Write out the lines below as a numbered list, leaving out any blank lines.

[Data rows]:
- - - - - - -

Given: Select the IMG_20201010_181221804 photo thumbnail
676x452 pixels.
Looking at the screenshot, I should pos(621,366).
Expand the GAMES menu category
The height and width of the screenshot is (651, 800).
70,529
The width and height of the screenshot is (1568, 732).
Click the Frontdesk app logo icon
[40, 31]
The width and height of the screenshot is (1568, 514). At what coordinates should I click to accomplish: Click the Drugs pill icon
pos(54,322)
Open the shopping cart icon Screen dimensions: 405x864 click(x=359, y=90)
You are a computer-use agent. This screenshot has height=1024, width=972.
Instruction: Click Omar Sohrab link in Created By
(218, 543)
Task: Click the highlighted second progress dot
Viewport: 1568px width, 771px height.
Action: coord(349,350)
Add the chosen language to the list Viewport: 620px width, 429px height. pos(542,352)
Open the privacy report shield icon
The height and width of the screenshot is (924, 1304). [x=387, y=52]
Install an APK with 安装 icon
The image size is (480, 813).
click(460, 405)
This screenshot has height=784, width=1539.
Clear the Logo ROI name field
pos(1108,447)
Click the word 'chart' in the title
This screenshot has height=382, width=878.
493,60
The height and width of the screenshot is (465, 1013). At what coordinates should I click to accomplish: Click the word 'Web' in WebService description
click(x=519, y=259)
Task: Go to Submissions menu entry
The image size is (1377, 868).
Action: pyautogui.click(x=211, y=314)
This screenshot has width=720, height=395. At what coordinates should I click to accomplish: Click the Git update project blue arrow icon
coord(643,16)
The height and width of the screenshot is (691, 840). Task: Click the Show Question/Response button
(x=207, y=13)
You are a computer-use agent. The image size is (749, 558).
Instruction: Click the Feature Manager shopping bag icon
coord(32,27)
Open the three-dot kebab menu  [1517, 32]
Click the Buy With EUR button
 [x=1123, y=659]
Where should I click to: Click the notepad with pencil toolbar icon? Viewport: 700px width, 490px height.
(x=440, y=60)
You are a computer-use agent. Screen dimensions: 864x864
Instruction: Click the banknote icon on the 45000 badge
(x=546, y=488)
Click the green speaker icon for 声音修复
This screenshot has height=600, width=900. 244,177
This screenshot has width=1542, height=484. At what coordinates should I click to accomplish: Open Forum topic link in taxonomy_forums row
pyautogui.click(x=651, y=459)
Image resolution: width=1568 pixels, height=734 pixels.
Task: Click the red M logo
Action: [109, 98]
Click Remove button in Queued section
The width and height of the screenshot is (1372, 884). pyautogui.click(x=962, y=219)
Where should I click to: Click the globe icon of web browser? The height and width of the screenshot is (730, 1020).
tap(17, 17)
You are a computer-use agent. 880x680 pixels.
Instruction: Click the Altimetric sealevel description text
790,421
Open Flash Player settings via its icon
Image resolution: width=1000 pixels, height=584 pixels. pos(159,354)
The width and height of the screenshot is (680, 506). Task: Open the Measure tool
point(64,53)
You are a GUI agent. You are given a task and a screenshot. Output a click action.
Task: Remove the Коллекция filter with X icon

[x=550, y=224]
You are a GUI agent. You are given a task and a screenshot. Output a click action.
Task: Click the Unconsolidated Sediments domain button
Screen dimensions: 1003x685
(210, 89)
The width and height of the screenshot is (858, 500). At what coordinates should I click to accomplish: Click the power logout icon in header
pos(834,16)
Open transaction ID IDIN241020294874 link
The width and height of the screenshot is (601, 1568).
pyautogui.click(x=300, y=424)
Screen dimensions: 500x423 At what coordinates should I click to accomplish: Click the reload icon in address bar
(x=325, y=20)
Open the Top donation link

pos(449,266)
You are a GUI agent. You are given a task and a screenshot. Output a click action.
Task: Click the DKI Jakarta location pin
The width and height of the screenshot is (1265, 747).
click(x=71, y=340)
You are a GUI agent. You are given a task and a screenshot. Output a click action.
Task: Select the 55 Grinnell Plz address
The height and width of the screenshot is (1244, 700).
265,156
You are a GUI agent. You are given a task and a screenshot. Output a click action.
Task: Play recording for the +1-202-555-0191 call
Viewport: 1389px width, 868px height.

- - - - - - -

[Result of this task]:
1. Given: Select the IMG_20201010_181221804 photo thumbnail
2. 676x452 pixels.
3. Looking at the screenshot, I should pos(621,366).
4. Expand the GAMES menu category
5. The height and width of the screenshot is (651, 800).
6. 70,529
7. The width and height of the screenshot is (1568, 732).
8. Click the Frontdesk app logo icon
9. [40, 31]
10. The width and height of the screenshot is (1568, 514). At what coordinates should I click to accomplish: Click the Drugs pill icon
11. pos(54,322)
12. Open the shopping cart icon Screen dimensions: 405x864 click(x=359, y=90)
13. You are a computer-use agent. This screenshot has height=1024, width=972.
14. Instruction: Click Omar Sohrab link in Created By
15. (218, 543)
16. Task: Click the highlighted second progress dot
17. Viewport: 1568px width, 771px height.
18. Action: coord(349,350)
19. Add the chosen language to the list Viewport: 620px width, 429px height. pos(542,352)
20. Open the privacy report shield icon
21. The height and width of the screenshot is (924, 1304). [x=387, y=52]
22. Install an APK with 安装 icon
23. The image size is (480, 813).
24. click(460, 405)
25. This screenshot has height=784, width=1539.
26. Clear the Logo ROI name field
27. pos(1108,447)
28. Click the word 'chart' in the title
29. This screenshot has height=382, width=878.
30. 493,60
31. The height and width of the screenshot is (465, 1013). At what coordinates should I click to accomplish: Click the word 'Web' in WebService description
32. click(x=519, y=259)
33. Task: Go to Submissions menu entry
34. The image size is (1377, 868).
35. Action: pyautogui.click(x=211, y=314)
36. This screenshot has width=720, height=395. At what coordinates should I click to accomplish: Click the Git update project blue arrow icon
37. coord(643,16)
38. The height and width of the screenshot is (691, 840). Task: Click the Show Question/Response button
39. (x=207, y=13)
40. You are a computer-use agent. The image size is (749, 558).
41. Instruction: Click the Feature Manager shopping bag icon
42. coord(32,27)
43. Open the three-dot kebab menu  [1517, 32]
44. Click the Buy With EUR button
45.  [x=1123, y=659]
46. Where should I click to: Click the notepad with pencil toolbar icon? Viewport: 700px width, 490px height.
47. (x=440, y=60)
48. You are a computer-use agent. Screen dimensions: 864x864
49. Instruction: Click the banknote icon on the 45000 badge
50. (x=546, y=488)
51. Click the green speaker icon for 声音修复
52. This screenshot has height=600, width=900. 244,177
53. This screenshot has width=1542, height=484. At what coordinates should I click to accomplish: Open Forum topic link in taxonomy_forums row
54. pyautogui.click(x=651, y=459)
55. Image resolution: width=1568 pixels, height=734 pixels.
56. Task: Click the red M logo
57. Action: [109, 98]
58. Click Remove button in Queued section
59. The width and height of the screenshot is (1372, 884). pyautogui.click(x=962, y=219)
60. Where should I click to: Click the globe icon of web browser? The height and width of the screenshot is (730, 1020).
61. tap(17, 17)
62. You are a computer-use agent. 880x680 pixels.
63. Instruction: Click the Altimetric sealevel description text
64. 790,421
65. Open Flash Player settings via its icon
66. Image resolution: width=1000 pixels, height=584 pixels. pos(159,354)
67. The width and height of the screenshot is (680, 506). Task: Open the Measure tool
68. point(64,53)
69. You are a GUI agent. You are given a task and a screenshot. Output a click action.
70. Task: Remove the Коллекция filter with X icon
71. [x=550, y=224]
72. You are a GUI agent. You are given a task and a screenshot. Output a click action.
73. Task: Click the Unconsolidated Sediments domain button
74. Screen dimensions: 1003x685
75. (210, 89)
76. The width and height of the screenshot is (858, 500). At what coordinates should I click to accomplish: Click the power logout icon in header
77. pos(834,16)
78. Open transaction ID IDIN241020294874 link
79. The width and height of the screenshot is (601, 1568).
80. pyautogui.click(x=300, y=424)
81. Screen dimensions: 500x423 At what coordinates should I click to accomplish: Click the reload icon in address bar
82. (x=325, y=20)
83. Open the Top donation link
84. pos(449,266)
85. You are a GUI agent. You are given a task and a screenshot. Output a click action.
86. Task: Click the DKI Jakarta location pin
87. The width and height of the screenshot is (1265, 747).
88. click(x=71, y=340)
89. You are a GUI agent. You are given a task and a screenshot. Output a click action.
90. Task: Select the 55 Grinnell Plz address
91. The height and width of the screenshot is (1244, 700).
92. 265,156
93. You are a GUI agent. You are given a task and a screenshot. Output a click action.
94. Task: Play recording for the +1-202-555-0191 call
95. Viewport: 1389px width, 868px height.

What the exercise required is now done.